Laz kadınları da büyük ve zahmetli işlerde kendilerini kanıtlamışlardır. Onlar sadece ev işleriyle yetinmezler, ekme, çapalama, biçme işleri de Laz kadınlarının günlük işleri arasındadır. Böylece erkeklerine ticaret ve sanat uğraşıları için zaman kazandırırlar. Gürcistan’ın hiçbir bölgesinde Laz kadınlarının gösterdikleri olağanüstü gayreti görmek mümkün değildir. Bu sayede mutluluk, zenginlik, güzellik düzeyine ulaşmışlardır.

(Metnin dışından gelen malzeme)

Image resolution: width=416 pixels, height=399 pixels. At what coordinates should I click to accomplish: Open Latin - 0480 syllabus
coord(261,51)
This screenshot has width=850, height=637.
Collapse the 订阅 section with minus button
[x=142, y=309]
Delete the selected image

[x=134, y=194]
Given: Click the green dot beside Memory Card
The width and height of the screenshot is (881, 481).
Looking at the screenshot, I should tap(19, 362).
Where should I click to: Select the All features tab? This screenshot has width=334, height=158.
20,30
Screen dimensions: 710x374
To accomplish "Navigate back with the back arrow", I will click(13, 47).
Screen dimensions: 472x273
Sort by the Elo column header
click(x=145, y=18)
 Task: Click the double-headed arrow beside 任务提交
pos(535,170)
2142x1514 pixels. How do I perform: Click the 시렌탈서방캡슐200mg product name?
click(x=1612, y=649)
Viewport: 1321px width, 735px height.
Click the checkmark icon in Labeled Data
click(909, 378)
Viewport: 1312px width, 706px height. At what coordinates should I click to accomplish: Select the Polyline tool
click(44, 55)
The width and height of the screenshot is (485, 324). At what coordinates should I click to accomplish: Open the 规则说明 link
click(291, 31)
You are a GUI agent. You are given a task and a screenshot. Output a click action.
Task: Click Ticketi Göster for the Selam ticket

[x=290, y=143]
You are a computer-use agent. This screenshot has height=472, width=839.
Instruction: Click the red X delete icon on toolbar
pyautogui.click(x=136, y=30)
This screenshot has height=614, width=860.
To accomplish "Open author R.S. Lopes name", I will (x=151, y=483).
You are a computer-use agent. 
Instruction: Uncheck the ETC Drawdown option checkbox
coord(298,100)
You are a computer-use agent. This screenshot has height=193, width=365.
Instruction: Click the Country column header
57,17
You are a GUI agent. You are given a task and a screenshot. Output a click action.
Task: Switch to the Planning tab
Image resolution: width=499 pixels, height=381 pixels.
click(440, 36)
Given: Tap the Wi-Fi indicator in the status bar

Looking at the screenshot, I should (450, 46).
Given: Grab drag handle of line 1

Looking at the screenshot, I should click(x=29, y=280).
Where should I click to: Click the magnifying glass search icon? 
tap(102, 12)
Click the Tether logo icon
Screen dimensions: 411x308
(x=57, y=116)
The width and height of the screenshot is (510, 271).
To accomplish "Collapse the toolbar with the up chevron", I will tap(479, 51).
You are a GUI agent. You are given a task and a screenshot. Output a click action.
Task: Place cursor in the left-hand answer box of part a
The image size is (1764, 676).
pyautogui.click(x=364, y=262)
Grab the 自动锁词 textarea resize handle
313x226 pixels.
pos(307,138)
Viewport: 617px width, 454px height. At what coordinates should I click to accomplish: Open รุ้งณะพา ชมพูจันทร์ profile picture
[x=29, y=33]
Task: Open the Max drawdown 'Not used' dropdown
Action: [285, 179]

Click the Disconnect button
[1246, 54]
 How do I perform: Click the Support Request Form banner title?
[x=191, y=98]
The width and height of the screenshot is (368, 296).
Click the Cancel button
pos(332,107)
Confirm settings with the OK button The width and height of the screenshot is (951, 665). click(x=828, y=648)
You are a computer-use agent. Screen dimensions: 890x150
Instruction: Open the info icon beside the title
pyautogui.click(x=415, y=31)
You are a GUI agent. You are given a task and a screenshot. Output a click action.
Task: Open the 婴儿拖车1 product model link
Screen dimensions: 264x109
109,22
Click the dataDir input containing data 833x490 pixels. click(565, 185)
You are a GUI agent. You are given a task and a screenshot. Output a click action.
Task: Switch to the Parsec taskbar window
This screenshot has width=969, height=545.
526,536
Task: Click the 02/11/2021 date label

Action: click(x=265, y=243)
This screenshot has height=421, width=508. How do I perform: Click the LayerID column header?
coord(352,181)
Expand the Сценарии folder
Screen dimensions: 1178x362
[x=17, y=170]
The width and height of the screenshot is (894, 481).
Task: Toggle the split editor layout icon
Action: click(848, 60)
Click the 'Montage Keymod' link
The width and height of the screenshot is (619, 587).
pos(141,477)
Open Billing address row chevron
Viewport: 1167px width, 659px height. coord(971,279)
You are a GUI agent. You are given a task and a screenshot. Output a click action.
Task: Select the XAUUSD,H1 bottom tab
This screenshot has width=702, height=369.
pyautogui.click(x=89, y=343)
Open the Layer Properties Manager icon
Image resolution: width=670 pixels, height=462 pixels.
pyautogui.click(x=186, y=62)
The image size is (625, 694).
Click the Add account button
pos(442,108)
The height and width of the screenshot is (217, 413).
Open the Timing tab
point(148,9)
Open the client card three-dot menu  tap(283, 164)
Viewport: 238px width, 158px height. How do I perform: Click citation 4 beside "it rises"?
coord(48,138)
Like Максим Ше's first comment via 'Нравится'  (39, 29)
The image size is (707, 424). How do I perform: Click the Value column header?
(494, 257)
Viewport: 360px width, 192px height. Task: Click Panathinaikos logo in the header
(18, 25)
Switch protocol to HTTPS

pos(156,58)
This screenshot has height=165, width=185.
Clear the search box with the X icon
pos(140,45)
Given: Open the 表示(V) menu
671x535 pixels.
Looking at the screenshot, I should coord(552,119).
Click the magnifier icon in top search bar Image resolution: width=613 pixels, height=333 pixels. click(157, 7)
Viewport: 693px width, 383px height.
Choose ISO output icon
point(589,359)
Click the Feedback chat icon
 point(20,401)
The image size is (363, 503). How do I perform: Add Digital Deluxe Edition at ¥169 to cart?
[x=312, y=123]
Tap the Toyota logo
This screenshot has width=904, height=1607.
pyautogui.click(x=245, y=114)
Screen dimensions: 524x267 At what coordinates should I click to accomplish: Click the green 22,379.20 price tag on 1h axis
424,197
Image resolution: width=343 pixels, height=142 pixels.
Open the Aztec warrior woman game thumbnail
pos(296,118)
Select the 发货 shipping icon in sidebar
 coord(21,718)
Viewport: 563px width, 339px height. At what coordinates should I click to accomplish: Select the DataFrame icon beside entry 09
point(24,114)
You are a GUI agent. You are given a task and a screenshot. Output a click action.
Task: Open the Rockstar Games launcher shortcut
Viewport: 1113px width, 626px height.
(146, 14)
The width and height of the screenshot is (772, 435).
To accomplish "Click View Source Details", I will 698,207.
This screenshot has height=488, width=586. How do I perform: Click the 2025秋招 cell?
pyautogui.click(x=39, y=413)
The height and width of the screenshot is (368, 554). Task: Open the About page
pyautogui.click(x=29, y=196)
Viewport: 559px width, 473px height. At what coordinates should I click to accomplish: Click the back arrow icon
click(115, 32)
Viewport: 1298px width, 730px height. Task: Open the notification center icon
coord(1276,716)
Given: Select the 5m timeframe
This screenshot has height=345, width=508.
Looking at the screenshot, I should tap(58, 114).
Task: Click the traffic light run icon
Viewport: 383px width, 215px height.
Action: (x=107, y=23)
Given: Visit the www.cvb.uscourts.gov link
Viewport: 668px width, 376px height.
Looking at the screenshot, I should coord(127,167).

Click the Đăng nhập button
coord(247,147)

Laz evleri, içi dışı beyaza boyanmış pırıl pırıl, ocaklı, divanlı, halılarla, keçelerle, kilimlerle zevkli biçimde döşelidir. Temizlik, intizam insana ferahlık verir. Laz giyim kuşamı ilk bakışta onların ekonomik gücünü yansıtır. Laz erkek ve kadınları iyi cins kumaş, yünlü dokuma ve ipekten pırıl pırıl giysiler giyerler. Laz giysi modelleri Guria modellerinin aynısı sayılır. Aradaki fark sadece kumaşların kalitesinden ibarettir. Yüksek yaşam koşulları Lazları sağlıklı, neşeli, kemikli, pazulu insanlar haline getirmiştir. Kalabalık kentler olarak Gonia, Hopa, Laroga, Arhavi, Rize, Atina kentlerini sayabiliriz.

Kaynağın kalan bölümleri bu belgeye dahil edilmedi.